Nisan 30, 2006

30 Nisan 2006 Olmuş

Yalansın, ama yalanı seviyorum.
Sen neysen, sen kimsen ben onu istiyorum.
"Ben yorgun sen güzelsin.."

Her dakika telefona bakıyorum. Senin adın çıksın, bir çağrı bir mesaj olsun diye bekliyorum.
En çok seni özlüyorum.
Biliyorsun.
yine de;
dönsen mi ne..

Nisan 28, 2006

Saşlar Süper*

Saçlarımı kestirireceğim. Kesin ve net. İki kelime; artık sıkıldım. Aynada gördüğüm insandan sıkıldım. Saçlarımın ağzıma girmesinden de. Zaten yaz da geldi şıp şıp ter... Enseme "hüüüf" diyecek biri yok, o zaman en yakın berbere marş marş.
Saçlarını kestirecek olan benim size n'oluyor? Kimi kestirmemem için dil döküyor kimi elinde makasla bekliyor. Herkeste bir merak, herkeste bir heyecan var. Yahu sanki AB'ye giriyoruz -çok klasik bir örnekti kabul ediyorum- Dillerde her gün aynı soru; "ne zaman?" Bu soruya eskiden cevabım "yakında"ydı. Artık o da kesin ve net; 2 Mayıs.



Üstteki fotoğraf çok güzel. Süper saçlara ait bir fotoğraf, şapkasız halimle kendime en çok yakıştıracağım şekil o sanırım. Eskiler bilir bu blogta aylarca Öss konuşuldu. Eğer beğenmezsem şimdi aylarca saç konuşulacak demektir bu, önleminizi alın. Adam keser, saçlarım güzel olmaz ise "eeh 3 numara" bile diyebilirim. Öyle de gaza geldim. Önce omuzlarına kadar uzat sonra kestir. Hayırlara vesile.

*029 sana ölüyoruz!

not:bu adam Batuhan -Duman- değildir; O'nu hiç sevmiyoruz.

Nisan 26, 2006

Gözün Gör Dediği

Bu gece yan taraftaki mailin gelen kutusunda 2 mail vardı. Önce ilk kopyaladığım maili okudum ve doğruyu söylemek gerekirse çok mutlu oldum. Birisi umursuyor, beklemiyor ve belki bir yararı dokunur, içini boşaltan kişiyi belki gülümsetebilir diye mail atıyor; itiraf ediyorum gülümsedim. Üzerine güneş vurmuş kedi yavrusu kıvamına geldim -bu kıvamı çok severim.- Ona teşekkür maili yazmadan önce kopyaladığım ikinci maili açtım, okudum ve doğruyu söylemek gerekirse şok oldum. Birisi yazdıklarımı okuyor, beni doğru anlıyor, ileri gitmekten korkmuyor hatta biraz daha saçmalasam "eeh yeter be" deyip tokadı basacak gibi mailini yazıp yolluyor; itiraf ediyorum irkildim. Soğuktan tir tir titreyen kedi yavrusu kıvamına geldim -bu kıvamı pek sevmiyorum- Bir süre ne yapsam diye düşündüm. Ortada aynı konu hakkında yazılmış iki farklı fikir var. Ben işin içinden çıkamadım. İkisine de teşekkür etmek istedim bir de bu mailleri sizler de okuyun istedim. Farklı gözlerden çıkan iki farklı analiz. Onlar bu satırları okuduklarında ilettiğim teşekkürü alacaklardır, rica etmelerine gerek yok. Çünkü bunu zaten hak ettiler.
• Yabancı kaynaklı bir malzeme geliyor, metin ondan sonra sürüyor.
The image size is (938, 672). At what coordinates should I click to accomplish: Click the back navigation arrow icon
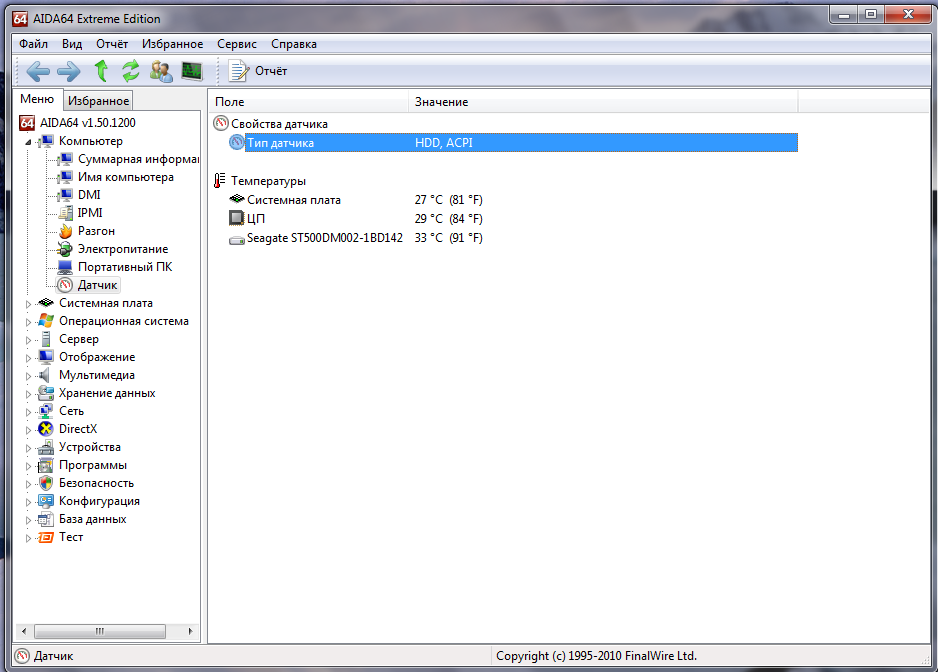click(38, 71)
"niye mail atıyo bu kız bana diyebilirsin ama baktımki resimde gülen çocuk yok, gitmiş, girmiş bi kuyuya bide yukarı dogru taş atıyo aynı zamanda da diretiyo hayatta çıkmam ne derseniz diyin diye...bide okuyosunuz yorum yok diyince sanki gözümün icine bakar gibi oldun tam bu utangaclıkla yazmaya kalktıgımda yorum yapma hakkımızı elimizden aldıgını gördüm :( velhasıl kelam diyeceklerimi burdan diyeyim hem de şu okuyorum ama yorum yapmadım evet iste ben onlardanım olayını kendi tarafımdan en azından kaldırayım dedim ;) yorumlar gelseydi şu cv mevzuuna senin gibi olan biçok insana rastlayacaktık.. ben de bp'ye basvurdum departmanlarını bile bilmeden, sadece cv ile yetinmeyip bizi tanımaya yönelik 3 soru sordukları icin.. ve cv'me dolu gözüksün diye kendi sirketimizde muhasebe kayıtlarını inceledim hık ee hımm gibi şeyler yazdım.. irenc irenc!! kader utansın kalabalık gerçekten sağlam.. bence aklına gelip es geçtiğin şeyi yap..ne kaybedersin? at mail.. simiole örnegi var karsımızda.. mail at ama farklı bi mail olsun..seni istemelerini sağla.. bak şunu da yap diyemiorm diyebilsem kendim de atardm mail ama bn ve bicok kisi kalemine güvenioruz.. cevap gelmezse.... bilmiyorum yaa orasına mantıklı cümlelerim yok.. insan kaynakları diyoruz ama sadece kaynak odaklı birimler sanırım.. biliosundur cogunu da belki duymak da ister insan baska birinden..iyi hisset, gül böyle resimdeki gibi.. hadi artık kaçarım ben ;) tutkuya da ii baak resimlerinize, ist maceralarınıza bayıldımmm.. bu kadar bitti hoşça kal..."

***

"blogunun bir okuyucusu olarak, üstüme alındım;ne gibi yorumlar yapmamı(zı) bekliyorsun ki, ben bir kaç kez yapmaya çalıştım aynen senin de dediğin gibi, madem açmış, kutlamak yorumlamak gerek diye; sonradan bunu gerekli görmedim saçmaydı her okuyan sana benzeri yorumlar yapıyor ve sen sıkılıyorsun diye; izlenim oluşturdum, bir kaç yazın da fazlasıyla ukalaydı bence, 2-3 kişlik bi dünya kurmuş dışarıdan kimseyi kabul etmeyecek bir halin vardı yazılarında, o yüzdençıkıp da yorum yapın diye sitem etmen biraz saçma olmuş,(tabi bu sözleri o alıntıyı doğru anladığımı varsayarak sarfediyorum, yanlış yorumlamış da olabilirim)sinirlerin bozuk herhalde senin. bence psikiyatriste git.."

Nisan 25, 2006

İş Başıma Vurdu

"Yazıyorum yazıyorum yorum yok. Madem okuyorsunuz bari yorum yapın. Bu blogu sadece kendimi tatmin için açmadım fikirler önemli diyorum ama nerde..."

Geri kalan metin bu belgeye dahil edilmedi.